I, for one, will not be holding my breath waiting for this service to begin.


----------



## bretton88 (May 2, 2019)

Eric S said:


> Let's see, they cite the Hoosier State as a public-private success story and claim Virginia Railway Express commuter/regional rail service is profitable. I'm somewhat surprised Union Pacific is even willing to engage with them at all, given their seemingly-tenuous grasp of reality.
> 
> I, for one, will not be holding my breath waiting for this service to begin.


The only reason I give this organization some credibility is they seem to have professionals on staff, such as regional planners from the area and UP seems to be taking them seriously. Given UP's reluctant stance towards passenger trains, I have to think they have shown UP that they have legitimate backing somewhere, along with the necessary insurance (not cheap). If I'm reading the article right, it appears that the coalition is going to be paying UP full market slot fee too.


----------



## sttom (May 3, 2019)

If this group is going to be paying full price for this, I just have to ask, how bad is the track in the area? If someone else will be paying for repairs and possibly going belly up, why wouldn't they entertain it?


----------



## cirdan (May 3, 2019)

bretton88 said:


> The only reason I give this organization some credibility is they seem to have professionals on staff, such as regional planners from the area and UP seems to be taking them seriously. Given UP's reluctant stance towards passenger trains, I have to think they have shown UP that they have legitimate backing somewhere, along with the necessary insurance (not cheap). If I'm reading the article right, it appears that the coalition is going to be paying UP full market slot fee too.



Negotiations don't cost much (especially if you send only junior staff), and it comes across as bad PR to refuse to negotiate. And UP is an organization that does care about its image, as for example its investment in its steam program shows.

I won't believe there is more to it until I actually see an agreement that specifies costs.


----------



## jis (May 3, 2019)

Yup. Just because someone showed up at a meeting does no mean a hill of beans. One has to know what their marching orders are. I have been to plenty of standards meetings, to attend which big bucks were paid up front, but where my marching orders were "make sure nothing comes of this, and do so subtly so that nothing is pinned on us".


----------



## bretton88 (May 3, 2019)

cirdan said:


> Negotiations don't cost much (especially if you send only junior staff), and it comes across as bad PR to refuse to negotiate. And UP is an organization that does care about its image, as for example its investment in its steam program shows.
> 
> I won't believe there is more to it until I actually see an agreement that specifies costs.

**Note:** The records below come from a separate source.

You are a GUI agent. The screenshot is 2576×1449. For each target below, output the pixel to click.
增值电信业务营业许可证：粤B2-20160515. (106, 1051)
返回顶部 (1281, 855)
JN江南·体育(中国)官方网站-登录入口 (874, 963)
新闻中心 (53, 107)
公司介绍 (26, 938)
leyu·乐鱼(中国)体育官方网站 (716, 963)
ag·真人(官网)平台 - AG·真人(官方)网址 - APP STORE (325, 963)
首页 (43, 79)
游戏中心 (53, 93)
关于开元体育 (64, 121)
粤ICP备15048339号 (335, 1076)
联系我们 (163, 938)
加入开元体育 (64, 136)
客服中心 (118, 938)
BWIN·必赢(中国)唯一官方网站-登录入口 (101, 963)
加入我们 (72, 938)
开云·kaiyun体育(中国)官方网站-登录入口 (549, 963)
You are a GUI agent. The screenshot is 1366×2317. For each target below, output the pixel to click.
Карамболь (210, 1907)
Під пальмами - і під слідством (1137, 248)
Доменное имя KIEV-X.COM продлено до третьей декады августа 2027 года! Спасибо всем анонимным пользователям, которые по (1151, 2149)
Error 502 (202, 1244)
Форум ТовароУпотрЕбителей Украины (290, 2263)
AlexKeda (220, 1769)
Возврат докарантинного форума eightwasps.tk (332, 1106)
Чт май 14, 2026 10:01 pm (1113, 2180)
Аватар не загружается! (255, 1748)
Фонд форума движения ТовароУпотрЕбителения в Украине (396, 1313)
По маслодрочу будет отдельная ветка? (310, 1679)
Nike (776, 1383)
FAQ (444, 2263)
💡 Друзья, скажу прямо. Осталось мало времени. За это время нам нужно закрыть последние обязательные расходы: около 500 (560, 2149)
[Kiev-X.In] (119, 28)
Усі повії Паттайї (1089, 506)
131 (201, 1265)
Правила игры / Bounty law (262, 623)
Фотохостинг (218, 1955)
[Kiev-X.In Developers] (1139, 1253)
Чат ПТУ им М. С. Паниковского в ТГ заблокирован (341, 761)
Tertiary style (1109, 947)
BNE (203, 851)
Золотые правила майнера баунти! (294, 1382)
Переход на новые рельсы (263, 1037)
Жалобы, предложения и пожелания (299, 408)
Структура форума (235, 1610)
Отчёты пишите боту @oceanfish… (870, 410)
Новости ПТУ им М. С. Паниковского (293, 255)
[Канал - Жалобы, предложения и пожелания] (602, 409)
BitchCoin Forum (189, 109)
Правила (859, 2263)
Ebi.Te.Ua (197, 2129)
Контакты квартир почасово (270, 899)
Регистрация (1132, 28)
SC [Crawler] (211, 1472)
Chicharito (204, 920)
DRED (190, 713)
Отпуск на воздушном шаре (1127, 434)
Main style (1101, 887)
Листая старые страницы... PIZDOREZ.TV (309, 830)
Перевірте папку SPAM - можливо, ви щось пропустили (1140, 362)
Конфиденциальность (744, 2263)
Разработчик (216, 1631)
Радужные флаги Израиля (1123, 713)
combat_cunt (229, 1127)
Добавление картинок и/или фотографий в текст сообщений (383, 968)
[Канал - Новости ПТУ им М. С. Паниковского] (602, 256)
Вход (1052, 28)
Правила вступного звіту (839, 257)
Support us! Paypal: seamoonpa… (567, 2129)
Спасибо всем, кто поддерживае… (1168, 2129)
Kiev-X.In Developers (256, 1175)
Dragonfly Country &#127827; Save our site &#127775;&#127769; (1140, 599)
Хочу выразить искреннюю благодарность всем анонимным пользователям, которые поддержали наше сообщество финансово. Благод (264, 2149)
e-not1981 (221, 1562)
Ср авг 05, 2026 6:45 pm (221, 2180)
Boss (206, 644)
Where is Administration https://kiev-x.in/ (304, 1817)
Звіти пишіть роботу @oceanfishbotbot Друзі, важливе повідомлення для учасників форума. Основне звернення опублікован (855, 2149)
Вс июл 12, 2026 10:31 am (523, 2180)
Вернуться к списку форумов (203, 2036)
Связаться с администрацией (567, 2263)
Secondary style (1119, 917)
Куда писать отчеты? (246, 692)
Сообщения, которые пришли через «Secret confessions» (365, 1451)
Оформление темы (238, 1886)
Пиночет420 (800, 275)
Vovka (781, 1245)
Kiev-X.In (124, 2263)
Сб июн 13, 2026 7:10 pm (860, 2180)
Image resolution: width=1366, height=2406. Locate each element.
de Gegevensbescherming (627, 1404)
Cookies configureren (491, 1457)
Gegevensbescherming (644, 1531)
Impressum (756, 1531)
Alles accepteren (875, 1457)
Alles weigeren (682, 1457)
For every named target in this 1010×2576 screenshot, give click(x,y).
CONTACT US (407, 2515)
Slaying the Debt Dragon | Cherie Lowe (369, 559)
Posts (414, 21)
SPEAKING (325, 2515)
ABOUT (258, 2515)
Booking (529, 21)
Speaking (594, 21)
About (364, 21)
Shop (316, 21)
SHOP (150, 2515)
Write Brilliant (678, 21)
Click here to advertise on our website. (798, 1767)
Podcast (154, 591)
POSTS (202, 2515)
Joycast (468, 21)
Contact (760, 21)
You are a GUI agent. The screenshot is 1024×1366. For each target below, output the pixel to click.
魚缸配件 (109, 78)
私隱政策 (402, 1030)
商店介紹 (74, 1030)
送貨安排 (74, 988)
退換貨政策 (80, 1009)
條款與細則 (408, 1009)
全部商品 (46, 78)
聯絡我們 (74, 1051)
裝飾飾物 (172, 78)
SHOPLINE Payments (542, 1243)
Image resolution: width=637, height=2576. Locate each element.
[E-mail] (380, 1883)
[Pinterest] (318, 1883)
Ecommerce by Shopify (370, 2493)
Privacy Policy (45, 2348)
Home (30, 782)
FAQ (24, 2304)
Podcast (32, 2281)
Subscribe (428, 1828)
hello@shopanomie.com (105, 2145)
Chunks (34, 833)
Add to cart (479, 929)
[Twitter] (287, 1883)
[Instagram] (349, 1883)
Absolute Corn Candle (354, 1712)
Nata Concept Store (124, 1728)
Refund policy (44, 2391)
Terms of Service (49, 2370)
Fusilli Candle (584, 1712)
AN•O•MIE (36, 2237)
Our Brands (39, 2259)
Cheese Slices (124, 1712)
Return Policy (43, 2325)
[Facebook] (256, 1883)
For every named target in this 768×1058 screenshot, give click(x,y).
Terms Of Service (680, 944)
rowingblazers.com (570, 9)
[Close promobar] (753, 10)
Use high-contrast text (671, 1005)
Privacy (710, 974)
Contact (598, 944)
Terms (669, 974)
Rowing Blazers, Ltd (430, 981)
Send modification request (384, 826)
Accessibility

Per the article that won't be known until the summer when the consultant finishes their report. I do think they're dreaming when they think this service will be profitable, especially at full market slot rate. However if this somehow comes to fruition, it could be an interesting new approach to dealing with the freights in setting up new passenger services.


----------



## cirdan (May 6, 2019)

jis said:


> Yup. Just because someone showed up at a meeting does no mean a hill of beans. One has to know what their marching orders are. I have been to plenty of standards meetings, to attend which big bucks were paid up front, but where my marching orders were "make sure nothing comes of this, and do so subtly so that nothing is pinned on us".



Been there and done that myself too.

But I wouldn't even go as far as to suggest malicious intent from day one. I've also been sent to meetings with the marching orders from above that said "we think these folks are (probably) a bunch of lunatics, but we want you to go in and listen to them respectfully and try to work out what they are about and whether any of them actually has a clue about how things actually work, and whether it is worth proceeding to negotiate with them further". In many cases the guy did indeed turn out to be an unemployed inventor in a wooly jumper with some back of enevelope incomplete sketches who thought he could break the laws of physics if only he could partner with us. Then it was just a matter of telling him that as diplomatically as possible.

If somebody makes an offer that is to UP's benefit and will actually be a net money winner for them, I don' think they will turn it down on principle.

The problem on the Sunset route for example is that Amtrak has gone in and said "we want to run additional trains on one of your busiest and most congested corridors. We don't care if that causes haywire for the rest of your schedule. But of course we will blame you if things go wrong. And we don't want to pay very much for the priveledge". That's not exactly the sort of carrot that makes UP jump. But that does not mean that UP is not going to be open to a fair offer at the right time and in the right place.


----------